Speaking into Existence: 3

Originally published on Medium.

Speaking into Existence: 3

Chapter 3: From JSONL to SQLite

from r/webdev

from r/webdev

Three weeks into using Vociferous daily, the JSONL file was starting to feel like a shoebox full of crumpled receipts. Sure, everything was in there, technically chronological, but finding anything specific meant dumping the entire box onto the table and sifting through it by hand. I’m typically quite comfortable with organized chaos. But this was messy, and it was starting to bother me.

The transition from JSONL to SQLite was my first real architectural migration on this project. It also happened to be where I stumbled into a few design constraints that ended up echoing through every subsequent version I built.

The JSONL Ceiling

Tech Check: What is JSONL?

JSON Lines (JSONL) is a text format where every line is a standalone, valid JSON object. Unlike a standard JSON array that requires enclosing brackets [] and commas between items, JSONL lets you stream data by simply appending a new line to the bottom of the file. No parsing or rewriting required to add new records.

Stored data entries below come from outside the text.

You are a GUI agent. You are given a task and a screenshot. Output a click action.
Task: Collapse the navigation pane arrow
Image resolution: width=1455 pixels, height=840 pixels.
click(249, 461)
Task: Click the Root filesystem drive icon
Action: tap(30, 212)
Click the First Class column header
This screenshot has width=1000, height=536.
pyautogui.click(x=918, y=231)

The original storage model was unapologetically dumb. Every transcription just got dumped into one line in ~/.config/vociferous/history.jsonl:

{"timestamp": "2025-12-14T10:03:22", "text": "Meeting notes about the API redesign...", "duration_ms": 45200}

Append-only. Human-readable. Trivially backed up because it’s just a text file. For the first hundred transcripts, this was fine. Honestly, it was perfect. You don’t need a backhoe when a shovel will do.

But by late December, I was hitting the walls hard:

Search was brute-force. Want to find that thought you dictated about API design? Read every line, parse every JSON object, check every text field. With a couple hundred transcripts, my machine didn’t blink. But I was leaning on the tool multiple times a day, and the file was getting heavy.

Updates were catastrophic. When version 1.0.1 dropped, it added editable transcriptions — you could click a box and fix a typo. But editing a line in a JSONL file means rewriting the entire file. Every single typo fix was a full-file rewrite. I was using file locks to pretend I had thread safety, but the whole setup was waiting to shatter.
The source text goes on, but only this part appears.